Farmers in the gentle hills of south Lebanon, lush and green in spring, have long grown tobacco, citrus and bananas, but there are no processing factories to provide more jobs.
Many enterprising southerners have migrated to West Africa to work as traders or industrialists, especially in the rich mining sector. But most have had to cope as best they can with intermittent wars, tenuous peace and drastic electricity cuts.
In the border village of Khiam, traders at a weekly market try to sell cheap clothes and plastic goods. By the afternoon, dozens of vendors morosely pack up their mostly unsold wares.
“Before the liberation, I used to work as a taxi driver. Two years ago I opened a shoe store. As you see, we’re just swatting flies,” said Abu Ali Hassan as his friends nodded in agreement.
Sheikh Qabalan Qabalan, who heads the government’s Council for the South, a development agency, says the state should open factories and provide tax breaks for investors.
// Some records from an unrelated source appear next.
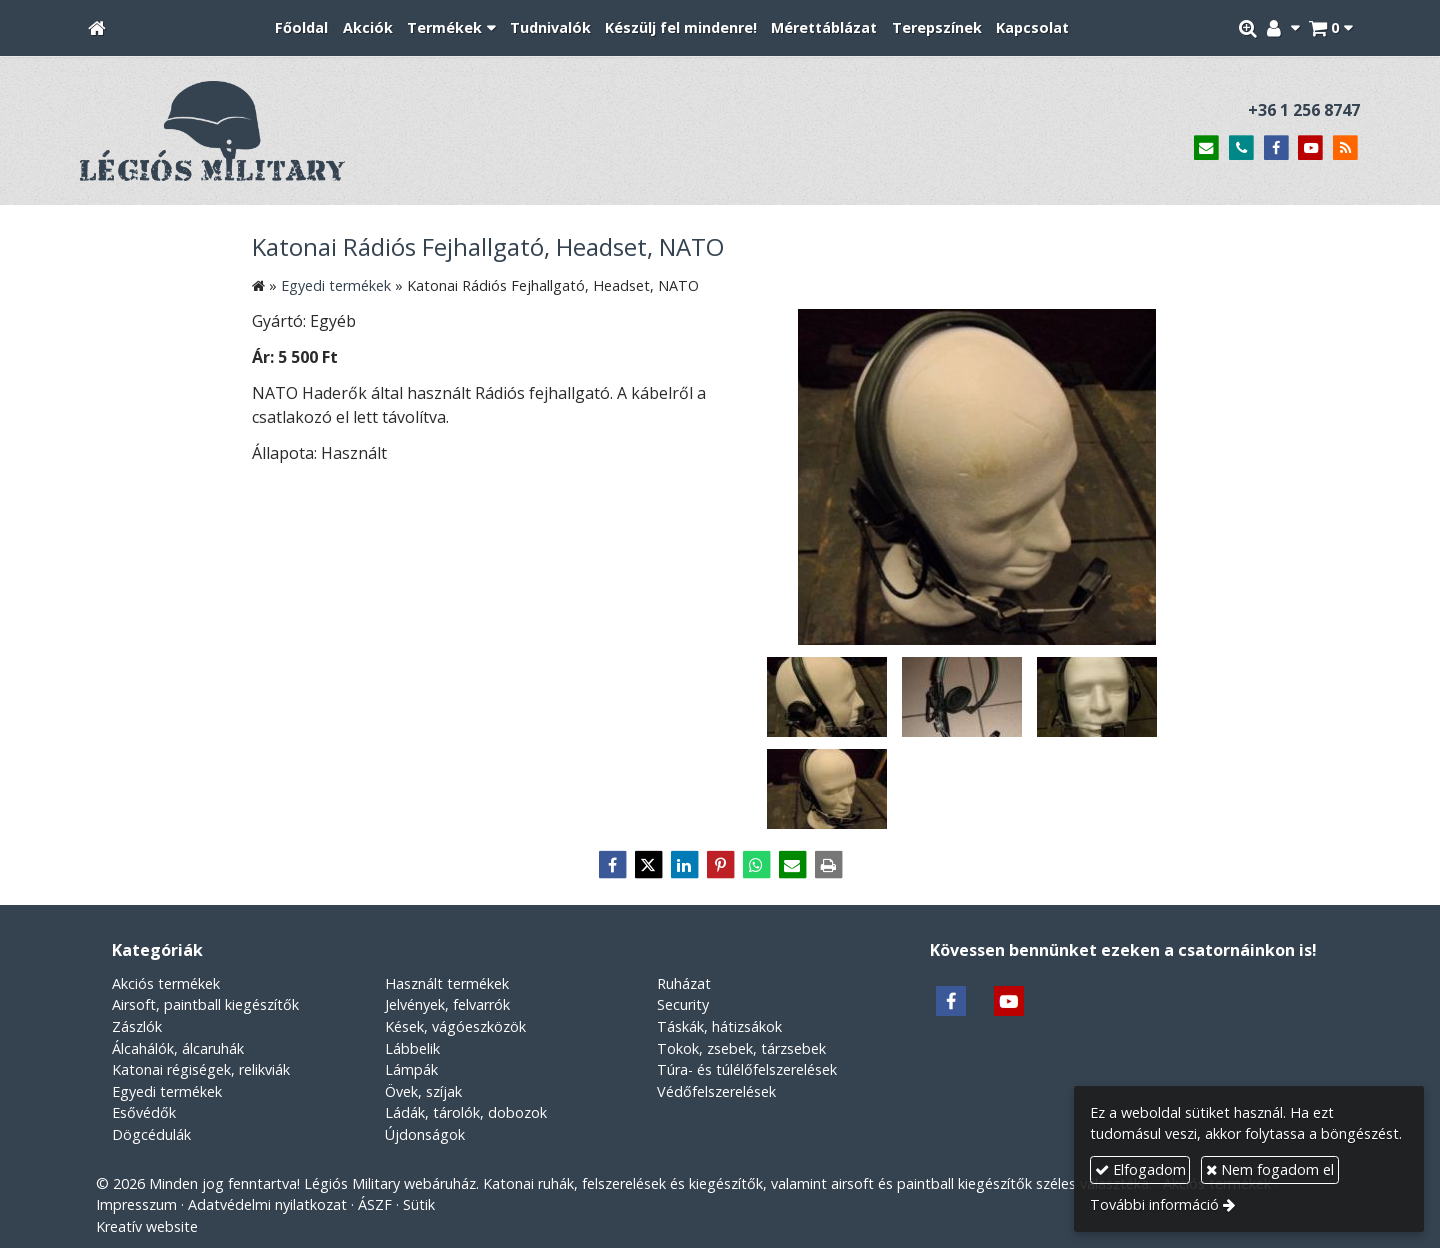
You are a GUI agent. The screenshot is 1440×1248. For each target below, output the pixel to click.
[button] (1330, 28)
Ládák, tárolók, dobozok (466, 1112)
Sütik (419, 1204)
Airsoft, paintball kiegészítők (205, 1004)
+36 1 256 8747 (1304, 110)
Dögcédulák (151, 1134)
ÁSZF (375, 1204)
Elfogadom (1140, 1169)
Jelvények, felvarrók (447, 1004)
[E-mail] (1206, 148)
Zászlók (137, 1026)
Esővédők (144, 1112)
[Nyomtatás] (828, 865)
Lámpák (411, 1069)
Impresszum (136, 1204)
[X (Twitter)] (648, 865)
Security (683, 1004)
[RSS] (1345, 148)
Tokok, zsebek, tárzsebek (741, 1048)
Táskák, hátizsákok (719, 1026)
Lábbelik (412, 1048)
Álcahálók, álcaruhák (178, 1048)
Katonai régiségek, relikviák (201, 1069)
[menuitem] (301, 28)
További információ (1154, 1204)
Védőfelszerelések (716, 1091)
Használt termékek (447, 983)
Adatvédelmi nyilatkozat (267, 1204)
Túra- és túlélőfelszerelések (747, 1069)
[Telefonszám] (1241, 148)
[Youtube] (1310, 148)
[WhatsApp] (756, 865)
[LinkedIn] (684, 865)
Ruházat (684, 983)
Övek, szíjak (423, 1091)
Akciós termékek (166, 983)
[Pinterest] (720, 865)
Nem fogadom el (1270, 1169)
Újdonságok (425, 1134)
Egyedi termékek (167, 1091)
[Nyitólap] (97, 28)
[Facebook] (1276, 148)
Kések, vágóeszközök (455, 1026)
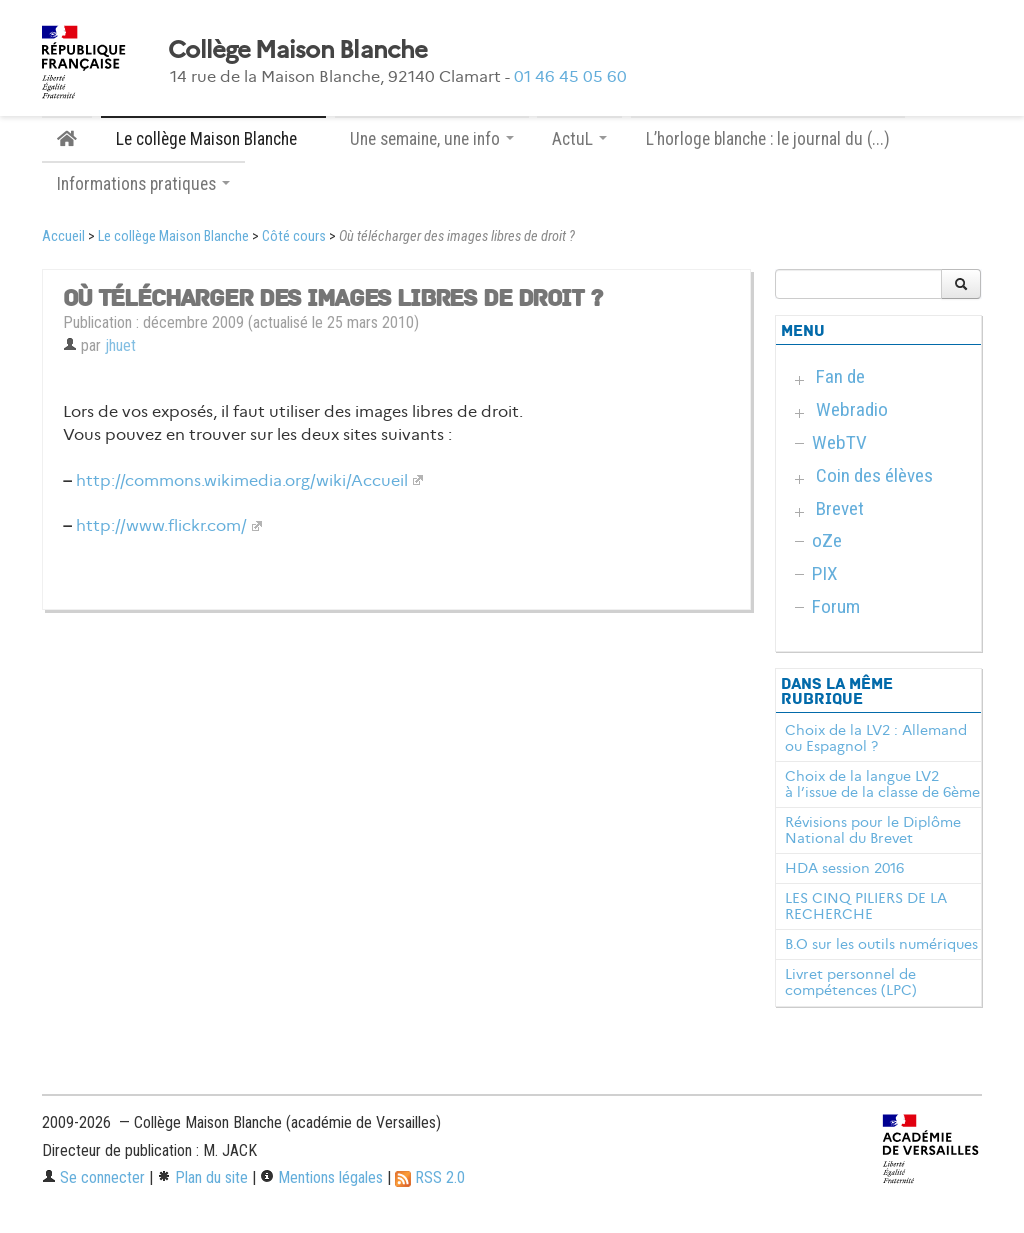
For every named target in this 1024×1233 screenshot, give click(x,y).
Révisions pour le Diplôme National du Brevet (873, 830)
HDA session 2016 (844, 868)
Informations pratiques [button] (143, 184)
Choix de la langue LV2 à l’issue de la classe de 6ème (882, 784)
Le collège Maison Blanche (173, 236)
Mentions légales (321, 1177)
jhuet (120, 345)
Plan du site (202, 1177)
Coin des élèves (874, 475)
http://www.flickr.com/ (161, 525)
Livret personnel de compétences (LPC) (851, 982)
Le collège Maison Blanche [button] (213, 139)
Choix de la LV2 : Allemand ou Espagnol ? (876, 738)
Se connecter (93, 1177)
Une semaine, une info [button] (432, 139)
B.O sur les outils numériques (881, 944)
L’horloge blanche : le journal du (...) (768, 139)
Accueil (63, 236)
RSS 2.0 (430, 1177)
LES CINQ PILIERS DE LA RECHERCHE (866, 906)
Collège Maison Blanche (297, 50)
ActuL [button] (579, 139)
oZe (827, 540)
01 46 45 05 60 (570, 76)
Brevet (840, 508)
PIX (825, 573)
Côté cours (294, 236)
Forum (836, 606)
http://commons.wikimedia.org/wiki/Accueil (242, 480)
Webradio (852, 409)
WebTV (839, 442)
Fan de (840, 376)
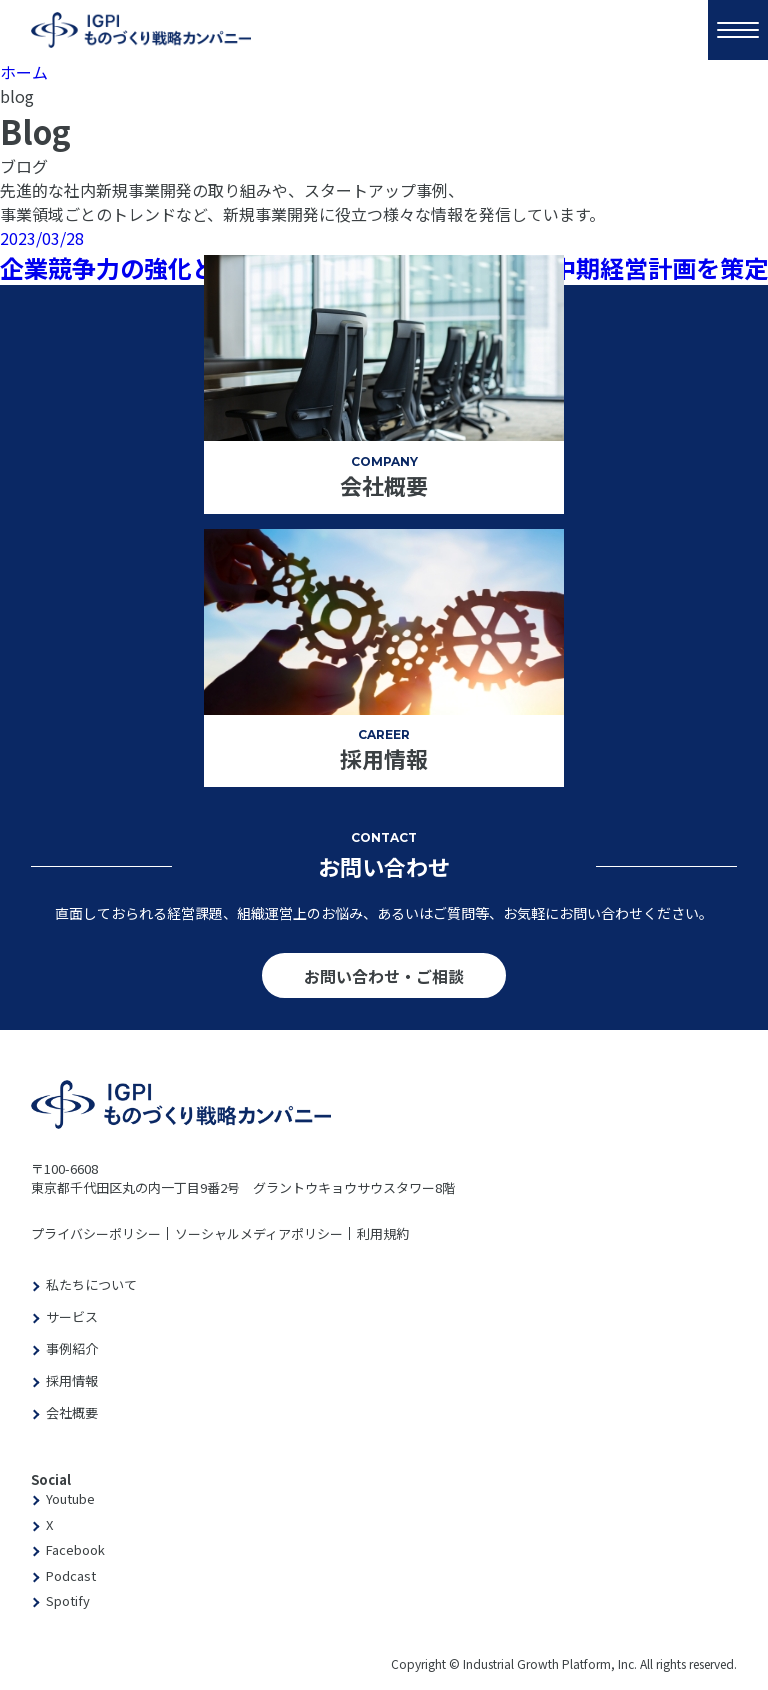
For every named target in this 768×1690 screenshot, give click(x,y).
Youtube (70, 1498)
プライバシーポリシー (96, 1233)
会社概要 (72, 1412)
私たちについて (91, 1284)
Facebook (75, 1549)
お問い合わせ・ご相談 (384, 976)
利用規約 (383, 1233)
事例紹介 (72, 1348)
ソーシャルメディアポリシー (259, 1233)
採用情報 (72, 1380)
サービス (72, 1316)
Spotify (68, 1600)
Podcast (71, 1575)
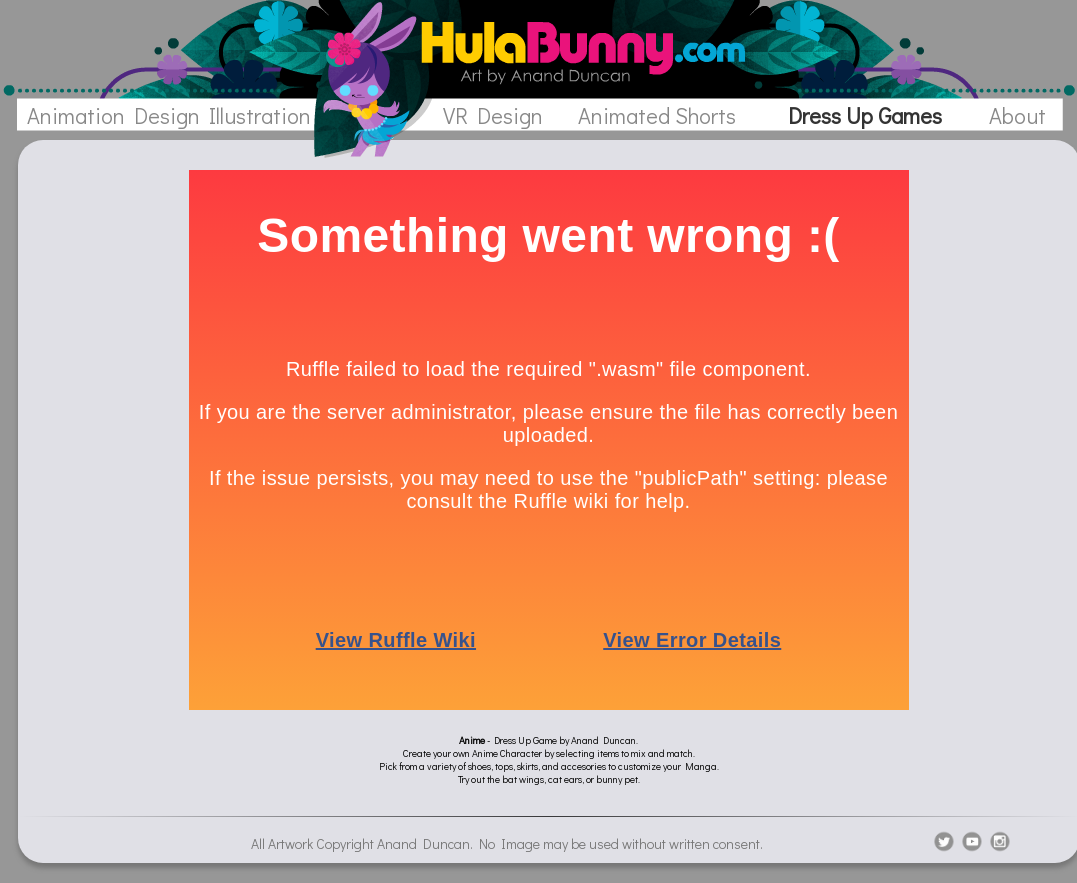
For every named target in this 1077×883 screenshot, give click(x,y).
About (1017, 115)
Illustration (260, 115)
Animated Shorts (657, 115)
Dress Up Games (865, 115)
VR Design (493, 115)
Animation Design (113, 115)
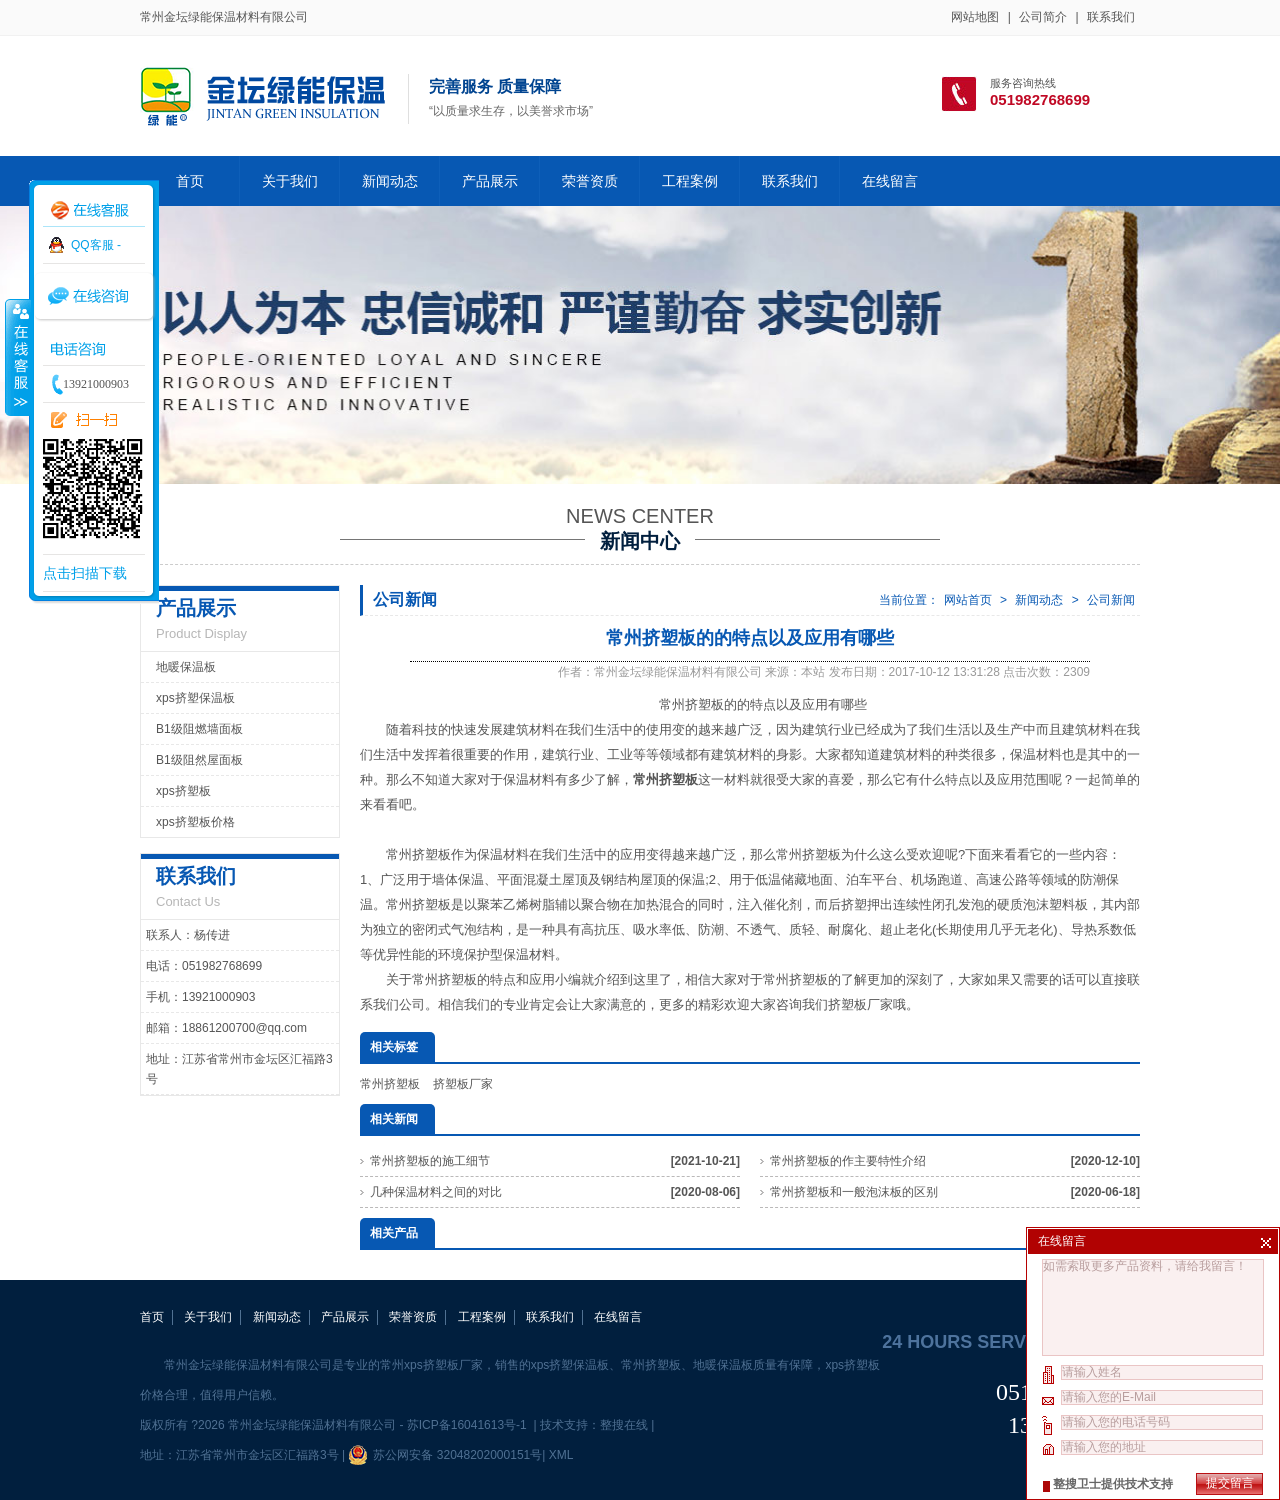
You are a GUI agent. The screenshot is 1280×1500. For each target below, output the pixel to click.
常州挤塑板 (390, 1084)
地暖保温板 (186, 667)
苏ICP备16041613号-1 (468, 1425)
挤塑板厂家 (860, 1004)
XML (561, 1455)
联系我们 (1111, 17)
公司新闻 (1111, 600)
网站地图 (975, 17)
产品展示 (490, 181)
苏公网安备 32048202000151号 (445, 1455)
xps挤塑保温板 (195, 698)
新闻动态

The budget has allocated about $40 million for his agency, although he says he has only received a third of that amount.
“What kind of money will the government hand over to the south? There are no job opportunities, no tourism, no industry,” Qabalan said in Beirut. “Who would start a project in the south, when you have to pay the same utility rates as in Beirut?”
“The south grows tobacco, but we don’t have the factories to turn it into cigarettes. So we sell the tobacco and then buy it back when it’s a finished product,” he said.
Amidst the prevailing economic gloom are unexpected bright spots provided by some daring entrepreneurs.
Take Khalil Abdallah, who left a life in Abidjan to build a tourist resort on his land by the banks of the Wazzani River, along the U.N. “Blue Line” dividing Israel and Lebanon.
The defiant 58-year-old construction contractor and his partners are sinking $3 million into the 50,000-square meter resort that will boast assorted swimming pools, chalets, restaurants and even a conference center and wedding hall.
At the “Wazzani Fortress Tourist Village”, with its straw roof chalets and Moroccan-style buildings, visitors will be able to lunch by the river beneath the nearby foothills of the Israeli-occupied Golan Heights, which belong to Syria.
Occasionally Israeli soldiers venture onto their side of the hillside to peer curiously at the construction cranes.
Abdallah dismisses fears that the shooting might resume.
“If we keep talking about whether a war will happen or not, no one will do anything.”